→ What needs to be done: Continue the biographical entry on Arnold Büscher, picking up right after its final sentence.

- Born: 16 December 1899 Bad Oeynhausen, Germany
- Died: 2 August 1949 (aged 49) Polish People's Republic
- Military career
- Allegiance: Nazi Germany
- Branch: Schutzstaffel
- Service years: 1931–1945
- Rank: SS-Obersturmführer
- Commands: Arbeitslager KL-Płaszów

= Arnold Büscher =

Kraków concentration camp leader from 1944 to 1945 under Nazi Germany

Arnold Büscher (16 December 1899 – 2 August 1949) was a German SS officer. Holding the rank of SS-Obersturmführer, he served as a commandant of the Kraków-Płaszów concentration camp, succeeding Amon Göth, from September 1944 until January 1945.

== Life ==
Büscher was born on 16 December 1899 in Bad Oeynhausen, Germany.

Büscher became a member of the Schutzstaffel (SS) in 1931. After the outbreak of the Second World War, he worked at many Nazi concentration camps, including Flossenbürg, Buchenwald, Sachsenhausen and Neuengamme.

→ Data lines:

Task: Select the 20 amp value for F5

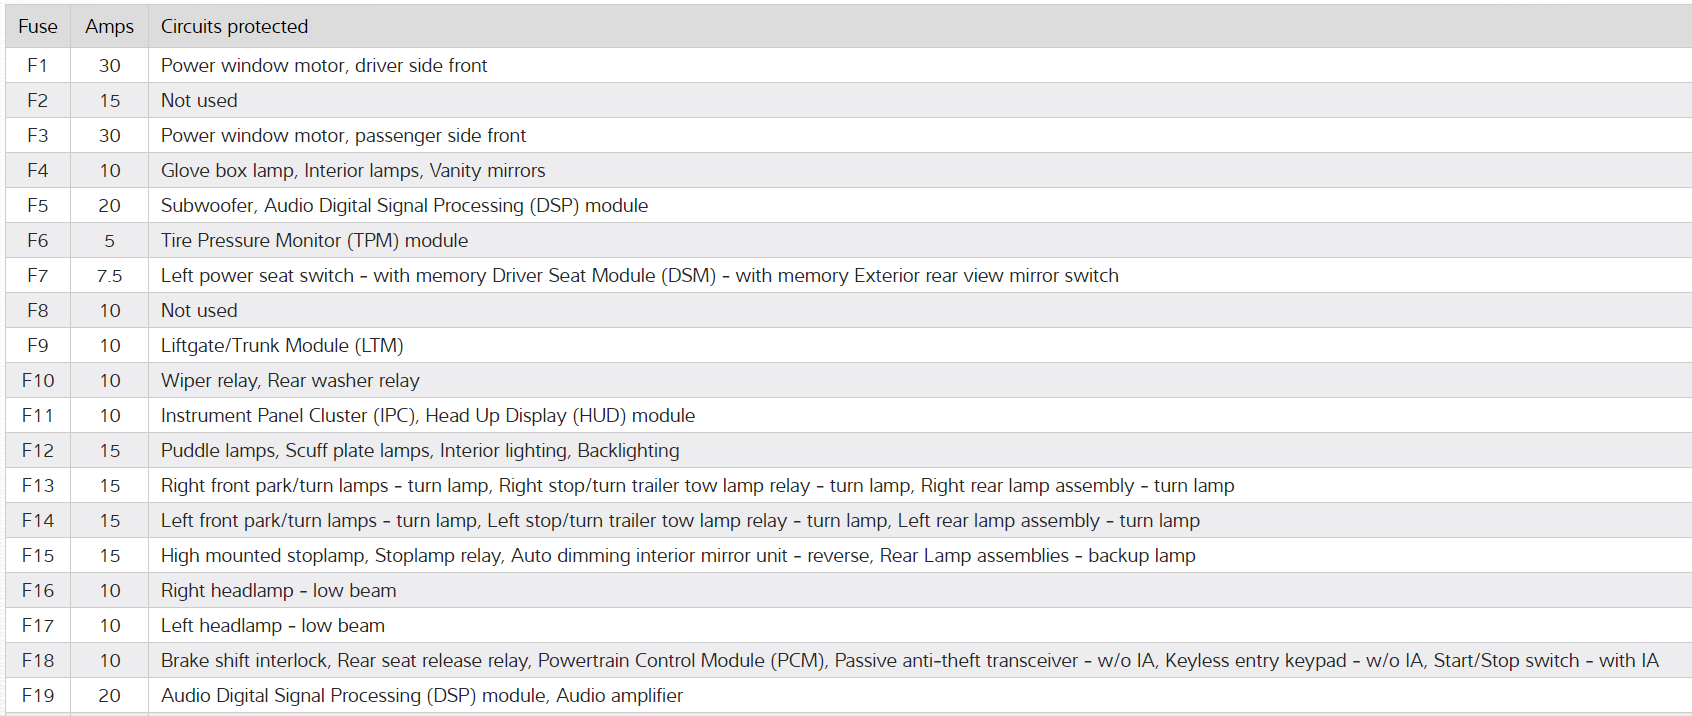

→ Expected answer:
Büscher succeeded Amon Göth as the commandant of the Płaszów concentration camp after the latter was arrested on 13 September 1944. During his tenure, the inmates did not experience any shootings or hangings. He improved the inmates' diets by allowing eggs, sugar and powdered milk. Büscher resisted Oskar Schindler's efforts to include 300 Jewish women on his list of Schindlerjuden for work at Schindler's new factory in Brněnec, instead sending them with other Jews from Płaszów to Auschwitz I. Furthermore, Büscher, perhaps out of spite for Schindler, requested of Auschwitz I commandant Richard Baer that 300 different Jewish women be sent to Schindler's factory. However, Schindler was able to bribe Baer to send him the original 300 female Schindlerjuden.

On 23 January 1948, Büscher was sentenced to death in Poland for crimes at Płaszów, despite his notably benign tenure contrasting with that of Amon Göth. He was executed by hanging on 2 August 1949.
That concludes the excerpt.